━━━ TEXTO DE ORIGEM

O futuro dos super-heróis está nas heroínas doces

O FUTURO DOS SUPER-HERÓIS ESTÁ NAS HEROÍNAS DOCES

Miguel Carqueija

Miraculous Ladybug: amável, meiga e amorosa. Comparar com Wolverine.

 

Assisti em 18/7/2022 no youtube um episódio completo da Miraculous Ladybug e achei fascinante. Infelizmente está dublado em espanhol e sem legendas. Eu entendo espanhol, já li livros nesse idioma, porém não é tão fácil entender áudios. Mesmo assim compreendi a história em linhas gerais.

Entendi que Marinette ficou preocupada porque as pessoas de sua família — pai, mãe, avó — evitavam revelar a ela um segredo de família, e pelo que eu entendi ia ser comemorado mais um aniversário do pai. Marinette compreendeu que seu avô paterno, que ela nem conhecia, estava ausente por conta de algum problema do passado.

Resolvida a esclarecer o assunto Marinette descobre a residência de seu avô, padeiro como o pai, e a muito custo consegue entrar e falar com o velho, procurando seus pontos fracos e sem revelar de imediato que era a sua neta. Ela faz uso de um estratagema, convencendo um entregador de farinha a deixá-la entregar o saco. De boné e tudo ela afinal adentra a casa, quase não aguentando o peso que tem de carregar (não esquecendo que ela é uma menina adolescente), e desenvolve um diálogo difícil com o temperamental velhote, que afinal a desafia a preparar pão ao seu lado para ver quem faz melhor. Ele começa a desconfiar que se trata da sua neta quando Marinette começa a cantarolar uma canção que desperta recordações no velho padeiro.

Nesse ponto ocorre um dos constantes ataques do vilão que assola Paris e que quer se apossar dos “miraculous” (jóias de poder) que estão sob a guarda de Marinette e Adrien (o Cat Noir). Marinette é obrigada a se transformar em Ladybug para defender seu avô, atingido pela possessão que o vilão provoca para mudar a forma de suas vítimas e usá-las como fantoches. O Cat Noir aparece para ajudar Ladybug e após muita luta o bem sai vencedor de novo. Ladybug se despede supostamente por conta de algum compromisso, deixando o Cat Noir conduzir o padeiro para casa... onde este reencontra Marinette ainda trabalhando com o pão. Chamado a julgar, o Cat Noir observa que os dois pães – do velho e da jovem – são bons embora diferentes, portanto decidiu pelo empate. O desfecho é comovente, com Marinette orgulhosamente trazendo seu avô pela mão e surpreendendo a família, eliminando anos de separação e incompreensão.

Eu fico imaginando, em que filme de super-herói DC ou Marvel, ou da linha japonesa dos Cavaleiros do Zodíaco, se vê essa exaltação da família? Numa época em que se rejeita a instituição da família?

 

Kim Possible: a singeleza e comicidade da heroína são cativantes. Comparar com o Incrível Hulk.

━━━━━━
━━━ TRECHOS DOS REGISTROS

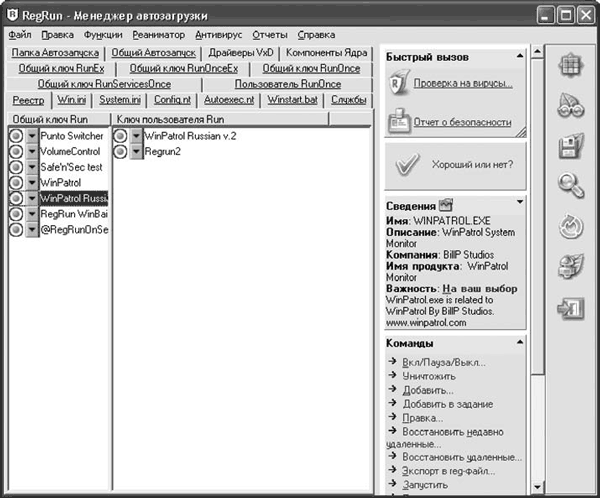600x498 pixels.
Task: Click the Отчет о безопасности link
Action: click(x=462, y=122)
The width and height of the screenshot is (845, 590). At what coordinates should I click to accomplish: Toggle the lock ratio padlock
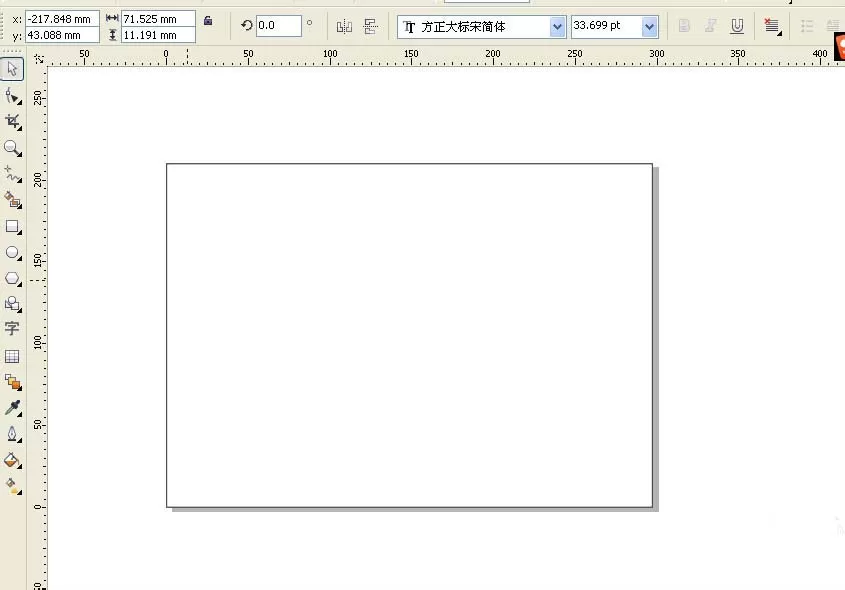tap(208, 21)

━━━━━━

### TRABALHO PEDIDO
(A) Pode duplicar, no texto sobre as heroínas doces, o trecho que vai de "Eu fico imaginando, em" até "instituição da família?"?
(B) Pode retomar o texto sobre as heroínas doces a partir do ponto em que ele para?
Os registros constituem um material à parte.

### RESPOSTAS ESPERADAS
(A)
Eu fico imaginando, em que filme de super-herói DC ou Marvel, ou da linha japonesa dos Cavaleiros do Zodíaco, se vê essa exaltação da família? Numa época em que se rejeita a instituição da família?

(B)
 

 

 

Nas histórias de Sailor Moon tem muitas coisas assim. As cenas de amor entre Usagi Tsukino e Mamoru Chiba, a ternura de Sailor Moon por sua filha Chibiusa. A maneira intrépida como Sailor Moon salva Chibiusa, quando esta é jogada no vácuo pela vilã Neherenia.

“A promessa da rosa”, primeira animação longa da Princesa da Lua, mostra cenas envolventes de carinho, amor e amizade. Quando Chibiusa, no telhado da casa com os gatos falantes Luna e Artêmis, aguardando a volta das “sailors” do asteroide fatal, observa tranquila: “Sailor Moon é a mãe de todos, certamente protegerá a todos”.

 

Hikaru Shidou: embora ingênua e infantil, quando luta pelo bem nada a faz recuar. Comparar com Deadpool.

 

As “Guerreiras Mágicas de Rayearth”, sendo embora uma franquia que acabou, deixou como legado muita mensagem de amor das personagens Hikaru, Fuu e Umi. No mangá, por exemplo, Umi, a guerreira da água, observa sobre Hikaru, “você é bondosa como uma irmã”. A admiração e a estima que cada uma tem pelas outras duas, embora se conheçam a pouco tempo, é tocante, Hikaru por exemplo, para defender suas amigas não se importa nem com ferimentos e luta mesmo ensanguentada. É como a amizade entre as “sailors”.

Momomiya Ichigo, lider das Tóquio Mew Mews. Impossível imaginar heroína mais inocente. Comparar com a Mulher Gavião.

 

 

 

Nas “Toquio Mew Mews”, série de conteúdo mais infantil, assim mesmo há grandes manifestações de amor, amizade e senso de dever, e surgem frases de conteúdo filosófico como “Amar alguém é um ato de nobreza”. Se pensarmos na futilidade dos personagens da Liga da Justiça, Vingadores, X-Men, Watchmen etc além do culto à violência, veremos que hoje existe uma linha de heroínas (sempre heroínas, heróis aparecem mas são secundários) fora dessa linha e que apresentam conteúdo edificante.

 

Kurenai Ishida: bondosa e sensível, de coração mole. Comparar com o Monstro do Pântano.

 

Mesmo nas “Mussumets”, embora seja uma série produzida de forma mais tosca, deparamos com algumas pérolas nas jovens heroínas, e a Kurenai dá uma autêntica lição: “Justiça não é só dar golpes, nem mesmo ficar repetindo essa palavra! A Justiça nasce dentro dos nossos corações”.

Kim Possible é outra doçura, que ama a sua família e se comete algum erro com alguém, reconhece o erro e pede desculpas.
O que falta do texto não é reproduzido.